Please find the lines in the entries below that contain the word "computer", and copy each one.
*** Opening RECORDS ***
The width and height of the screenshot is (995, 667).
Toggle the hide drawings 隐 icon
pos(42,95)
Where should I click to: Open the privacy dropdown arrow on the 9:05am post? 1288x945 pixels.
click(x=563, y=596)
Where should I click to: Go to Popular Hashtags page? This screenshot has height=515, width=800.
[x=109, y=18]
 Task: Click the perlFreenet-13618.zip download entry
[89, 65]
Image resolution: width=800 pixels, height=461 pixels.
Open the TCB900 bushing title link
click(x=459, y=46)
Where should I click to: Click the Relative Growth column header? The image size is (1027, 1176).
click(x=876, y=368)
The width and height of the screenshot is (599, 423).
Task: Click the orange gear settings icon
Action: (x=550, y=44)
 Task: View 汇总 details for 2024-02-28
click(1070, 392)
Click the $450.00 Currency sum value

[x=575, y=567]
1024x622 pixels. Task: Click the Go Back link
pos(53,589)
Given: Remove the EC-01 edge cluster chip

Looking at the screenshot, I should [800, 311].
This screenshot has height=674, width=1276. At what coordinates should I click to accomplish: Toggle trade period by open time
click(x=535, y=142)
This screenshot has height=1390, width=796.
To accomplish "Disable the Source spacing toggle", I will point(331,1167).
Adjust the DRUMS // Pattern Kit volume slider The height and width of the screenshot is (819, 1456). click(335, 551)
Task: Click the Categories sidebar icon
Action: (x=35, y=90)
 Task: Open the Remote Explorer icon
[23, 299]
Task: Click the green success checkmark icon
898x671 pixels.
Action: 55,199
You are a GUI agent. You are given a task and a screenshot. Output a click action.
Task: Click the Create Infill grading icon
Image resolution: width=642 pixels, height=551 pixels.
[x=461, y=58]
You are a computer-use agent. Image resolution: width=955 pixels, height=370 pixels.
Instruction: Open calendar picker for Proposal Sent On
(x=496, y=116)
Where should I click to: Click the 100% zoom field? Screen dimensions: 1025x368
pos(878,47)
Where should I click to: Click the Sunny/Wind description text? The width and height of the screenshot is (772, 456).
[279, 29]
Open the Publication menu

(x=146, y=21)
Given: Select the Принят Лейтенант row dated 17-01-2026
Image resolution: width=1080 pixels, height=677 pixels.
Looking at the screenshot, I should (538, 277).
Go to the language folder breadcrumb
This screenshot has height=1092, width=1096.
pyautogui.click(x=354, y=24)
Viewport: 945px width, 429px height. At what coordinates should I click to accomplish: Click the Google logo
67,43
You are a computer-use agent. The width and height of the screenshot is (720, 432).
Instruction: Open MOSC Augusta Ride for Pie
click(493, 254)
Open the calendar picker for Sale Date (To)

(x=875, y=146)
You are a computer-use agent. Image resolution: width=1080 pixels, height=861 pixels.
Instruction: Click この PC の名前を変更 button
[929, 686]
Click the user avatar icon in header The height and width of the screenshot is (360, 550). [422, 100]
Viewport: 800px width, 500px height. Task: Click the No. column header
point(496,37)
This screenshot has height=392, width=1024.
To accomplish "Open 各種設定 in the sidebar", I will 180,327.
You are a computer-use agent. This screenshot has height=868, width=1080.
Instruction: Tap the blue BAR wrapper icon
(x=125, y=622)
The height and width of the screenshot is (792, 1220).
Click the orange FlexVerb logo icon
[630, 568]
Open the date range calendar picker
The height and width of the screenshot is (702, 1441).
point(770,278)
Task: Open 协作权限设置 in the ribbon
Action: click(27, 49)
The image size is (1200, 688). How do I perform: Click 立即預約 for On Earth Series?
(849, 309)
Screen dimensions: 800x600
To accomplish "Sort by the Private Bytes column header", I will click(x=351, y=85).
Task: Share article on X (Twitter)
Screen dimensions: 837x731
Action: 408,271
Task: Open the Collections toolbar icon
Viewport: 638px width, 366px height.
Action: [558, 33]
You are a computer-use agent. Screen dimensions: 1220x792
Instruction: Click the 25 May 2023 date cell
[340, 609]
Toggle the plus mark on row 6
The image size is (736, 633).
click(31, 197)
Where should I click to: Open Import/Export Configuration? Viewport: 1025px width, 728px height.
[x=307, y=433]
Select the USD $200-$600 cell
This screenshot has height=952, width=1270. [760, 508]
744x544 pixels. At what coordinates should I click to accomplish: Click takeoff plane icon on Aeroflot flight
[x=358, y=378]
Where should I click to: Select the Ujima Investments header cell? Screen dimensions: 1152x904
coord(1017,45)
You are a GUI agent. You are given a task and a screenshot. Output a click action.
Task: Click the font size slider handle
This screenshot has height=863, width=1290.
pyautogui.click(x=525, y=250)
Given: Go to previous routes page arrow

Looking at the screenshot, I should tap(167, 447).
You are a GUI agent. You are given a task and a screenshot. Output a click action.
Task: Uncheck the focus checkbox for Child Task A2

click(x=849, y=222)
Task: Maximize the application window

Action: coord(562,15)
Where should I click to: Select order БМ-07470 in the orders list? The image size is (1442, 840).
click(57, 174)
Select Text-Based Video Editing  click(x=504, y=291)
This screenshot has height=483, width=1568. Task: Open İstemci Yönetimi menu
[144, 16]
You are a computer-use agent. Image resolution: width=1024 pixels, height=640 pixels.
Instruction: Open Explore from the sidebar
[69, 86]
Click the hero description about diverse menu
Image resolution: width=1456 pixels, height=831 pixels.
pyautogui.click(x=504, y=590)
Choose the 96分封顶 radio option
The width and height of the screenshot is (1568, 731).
*** Closing RECORDS ***
**ANSWER FOR THE TASK**
You are a computer-use agent. Image resolution: width=955 pixels, height=370 pixels.
You are a computer-use agent. The width and height of the screenshot is (720, 432).
You are a computer-use agent. Image resolution: width=1080 pixels, height=861 pixels.
You are a computer-use agent. This screenshot has height=868, width=1080.
You are a computer-use agent. Screen dimensions: 1220x792
You are a computer-use agent. Image resolution: width=1024 pixels, height=640 pixels.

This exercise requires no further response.